Burada işin fazla derinine inip kafa şişirmek istemem. Şimdilik sadece özet geçersem sanırım daha faydalı olur:
1)Bu gibi takıntılar ne yazık ki doğrudan tüketim kültürü ile bağlantılı. Tüketerek mutlu/başarılı olduğumuzu veya bir şeyleri başarmayı garanti/kontrol altına aldığımızı düşünmek, sorunun özünü oluşturuyor.
2)Pedal veya amfi değil de gitar alıyor olmanız sadece bir teferruat. Takıntı takıntıdır. İhtiyacınız olmadığı halde tüketiyorsanız sorun vardır ve bu muhtemelen madde 1 ile ilişkilidir
🙂 Ben amfi veya gitardan çok prosesör-efekt cihazı alıp sattım, ama asıl eğitim materyali-kitap vs. üzerine takıntılıydım. Raflar dolusu eğitim materyalim var, dijitalleri saymıyorum bile.
3)İhtiyacınız spesifik ve gerçek olmadığı müddetçe takıntı baskın geliyor. Sizin durumunuzda yapılabilecek en akıllıca şey, sahne ihtiyacınız doğrultusunda düşünmeye başlamak olur. Tabii buna rağmen durum düzelmiyorsa ya o sahne meselesi aslında sizin için o kadar da ciddi değildir, veya siz kendinizi basbayağı sabote ediyor ve sahnenin de başarılı olmaması için uğraşıyorsunuz demektir
🙂 Takdir edersiniz ki bunlar ciddi sıkıntılar. Sahne meselesine daha fazla odaklanmanızı, prova vs gibi süreçlerle bunu daha ciddiye almaya çalışmanızı tavsiye ederim. Ben özellikle güvenli alanımı kırıp vokal ile de uğraşmaya başlayınca hanyayı-konyayı anladım. Olabilecek en pratik ve hafif set up ile çalmaya çalışıyorum şimdi, çünkü başka türlü yapma lülksüm yok.
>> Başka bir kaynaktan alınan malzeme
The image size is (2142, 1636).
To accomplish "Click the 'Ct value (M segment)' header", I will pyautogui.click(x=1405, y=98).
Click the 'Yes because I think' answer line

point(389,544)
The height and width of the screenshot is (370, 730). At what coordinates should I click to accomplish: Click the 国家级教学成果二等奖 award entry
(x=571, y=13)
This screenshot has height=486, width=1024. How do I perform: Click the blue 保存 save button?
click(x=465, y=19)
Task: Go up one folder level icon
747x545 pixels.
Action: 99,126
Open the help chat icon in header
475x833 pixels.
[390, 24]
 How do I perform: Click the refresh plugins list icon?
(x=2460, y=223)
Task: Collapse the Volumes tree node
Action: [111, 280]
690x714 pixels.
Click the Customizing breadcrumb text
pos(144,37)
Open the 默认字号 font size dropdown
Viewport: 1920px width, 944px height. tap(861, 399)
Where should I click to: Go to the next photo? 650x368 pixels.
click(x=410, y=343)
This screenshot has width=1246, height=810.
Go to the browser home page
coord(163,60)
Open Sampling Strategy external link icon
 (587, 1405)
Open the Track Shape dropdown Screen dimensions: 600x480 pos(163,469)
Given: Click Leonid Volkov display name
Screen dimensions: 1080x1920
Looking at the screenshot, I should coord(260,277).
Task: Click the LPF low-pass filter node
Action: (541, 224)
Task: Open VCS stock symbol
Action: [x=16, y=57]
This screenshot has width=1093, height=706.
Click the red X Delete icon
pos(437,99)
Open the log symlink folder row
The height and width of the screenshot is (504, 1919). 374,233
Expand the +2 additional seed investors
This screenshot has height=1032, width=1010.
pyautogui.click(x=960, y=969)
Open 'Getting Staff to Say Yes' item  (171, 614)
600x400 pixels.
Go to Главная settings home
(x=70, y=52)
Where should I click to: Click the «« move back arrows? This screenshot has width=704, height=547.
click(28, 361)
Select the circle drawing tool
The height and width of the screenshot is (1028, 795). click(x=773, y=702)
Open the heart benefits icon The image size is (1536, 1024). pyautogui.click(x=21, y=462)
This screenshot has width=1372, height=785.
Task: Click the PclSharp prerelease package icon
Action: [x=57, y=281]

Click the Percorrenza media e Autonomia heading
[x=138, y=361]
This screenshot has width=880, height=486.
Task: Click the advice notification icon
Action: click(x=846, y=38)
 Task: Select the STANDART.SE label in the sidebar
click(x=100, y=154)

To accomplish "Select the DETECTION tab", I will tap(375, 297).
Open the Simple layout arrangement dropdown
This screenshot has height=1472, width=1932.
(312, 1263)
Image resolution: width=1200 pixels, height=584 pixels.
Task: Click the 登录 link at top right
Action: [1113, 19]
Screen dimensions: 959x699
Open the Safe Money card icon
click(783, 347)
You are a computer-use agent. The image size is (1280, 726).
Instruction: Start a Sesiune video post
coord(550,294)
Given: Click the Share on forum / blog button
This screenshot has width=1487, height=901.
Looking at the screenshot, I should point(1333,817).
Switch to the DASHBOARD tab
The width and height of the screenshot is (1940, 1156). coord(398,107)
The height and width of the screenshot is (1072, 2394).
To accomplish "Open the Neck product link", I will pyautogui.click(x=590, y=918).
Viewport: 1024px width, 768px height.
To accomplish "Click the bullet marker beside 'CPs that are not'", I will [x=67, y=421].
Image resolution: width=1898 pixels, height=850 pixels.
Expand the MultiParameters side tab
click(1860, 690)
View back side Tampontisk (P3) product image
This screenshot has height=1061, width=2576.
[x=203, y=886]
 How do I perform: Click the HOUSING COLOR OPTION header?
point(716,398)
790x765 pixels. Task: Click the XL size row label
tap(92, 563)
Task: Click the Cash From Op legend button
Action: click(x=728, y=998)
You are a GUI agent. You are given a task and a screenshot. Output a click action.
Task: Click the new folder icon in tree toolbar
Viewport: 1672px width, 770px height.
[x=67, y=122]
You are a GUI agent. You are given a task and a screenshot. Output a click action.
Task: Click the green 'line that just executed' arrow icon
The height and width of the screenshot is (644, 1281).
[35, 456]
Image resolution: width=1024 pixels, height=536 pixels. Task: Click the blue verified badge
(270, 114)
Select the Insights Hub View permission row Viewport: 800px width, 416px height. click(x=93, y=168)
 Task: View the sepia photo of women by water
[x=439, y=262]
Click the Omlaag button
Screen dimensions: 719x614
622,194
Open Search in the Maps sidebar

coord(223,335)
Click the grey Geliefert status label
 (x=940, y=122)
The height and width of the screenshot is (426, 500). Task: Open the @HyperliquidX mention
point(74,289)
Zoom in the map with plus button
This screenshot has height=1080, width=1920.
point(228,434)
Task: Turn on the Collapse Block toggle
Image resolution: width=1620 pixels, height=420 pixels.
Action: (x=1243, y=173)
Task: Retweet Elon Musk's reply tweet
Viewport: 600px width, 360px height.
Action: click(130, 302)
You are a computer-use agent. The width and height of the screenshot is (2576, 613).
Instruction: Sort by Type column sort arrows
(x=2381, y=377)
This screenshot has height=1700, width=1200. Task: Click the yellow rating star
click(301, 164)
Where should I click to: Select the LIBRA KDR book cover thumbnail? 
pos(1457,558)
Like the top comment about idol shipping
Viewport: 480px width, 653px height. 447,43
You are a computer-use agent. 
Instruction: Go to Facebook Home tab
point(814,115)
4)Son olarak, gitar vs gibi şeyler üzerinden yaşadığımız bu sorunlar, aslında daha derindeki sıkıntıların yansıması. Bizler bir anlamda şanslıyız, çünkü bu sıkıntıları yaratıcı süreçlere çevirme ve bir taraftan da bu sorunları gözleyip kendimizi geliştirme fırsatı buluyoruz. Başka insanlar bunu da yapamıyor. Uzun vadede tüm bu takıntılı (tekrar tekrar yapılan...) davranışları bir sonuç olarak görüp daha derindeki sebeplerin üzerine gitmek gerekiyor. Bu da bana bir ihtiyaç olarak kişisel gelişimin kapısını açan şey olmuştur. Psikanalitik teori üzerine kaynak okumaya da biraz bu nedenle başladım. "Gitar çalma-edinme ihtiyacı aslında bana ne ifade ediyor ?" diye düşünmeye başlayınca, kendimle ilgili çok daha fazla şeyi keşfeder oldum. Uzun vadede bunu da yapmak gerekiyor, ama bu tecrübe ve dürüstlük istiyor.